Based on interviews with private sector leaders across the manufacturing and professional services industries, The Chicago Contrarian senses a radical shift in hiring and promotion policies in Chicagoland companies. 2021 has thrown “merit to the periphery,” creating what one local executive describes as “the rise of woke nepotism” in hiring and promotion.
This is a dramatic shift. “Even before the advent of modern democracies, businesses have generally relied upon one primary metric to gauge performance and the worth of individual employees and job candidates: merit,” he observes.

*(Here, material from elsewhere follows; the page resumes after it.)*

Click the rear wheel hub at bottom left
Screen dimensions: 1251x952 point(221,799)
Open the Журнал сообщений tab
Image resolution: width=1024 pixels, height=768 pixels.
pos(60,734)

Granted, other factors also have historically played a key role in hiring and advancement. Economic cycles (i.e., growth vs. contraction), government policy/regulations (e.g., the elimination of the Keystone Pipeline will cost thousands of skilled workers their jobs), and interpersonal relationships also matter, no doubt. Yet despite these considerations, merit has been the single biggest factor that determines success for employers and employees alike in the past.
But times are changing.
“In 2021, what we are seeing is really the opposite of merit-based hiring,” a senior research analyst observes. “This can put up insurmountable barriers to those which fall outside of a selected bucket.” She notes that “2021 practices place primary emphasis for evaluation on alternative factors to merit. It deemphasizes demonstrated capability, skills, track record and certifications when considering recruitment, promotion and contract awards.”
This analyst adds: “No longer are larger professional organizations (banks, consultancies, law firms, etc.) taking affirmative action by ensuring a diverse candidate pool and having a ‘tie goes to the winner’ approach for diverse candidates. Rather, they have replaced this with a ‘woke’ model which actively discriminates against candidates who do not meet specific identity-oriented criteria.” She “finds it abhorrent” that companies can get away with behavior which is likely “illegal.”
In other words: “Forget if you are a qualified first generation Polish or Ukrainian white male immigrant grew up on the Northwest side, whose parents did not go to college but worked in the skilled trades, or a downstate white male, whose parents held menial jobs and couldn’t pay for basic necessities. If you’re a white male, you don’t tick any of the boxes, even if you didn’t have the privilege of going to New Trier or Saint Ignatius.”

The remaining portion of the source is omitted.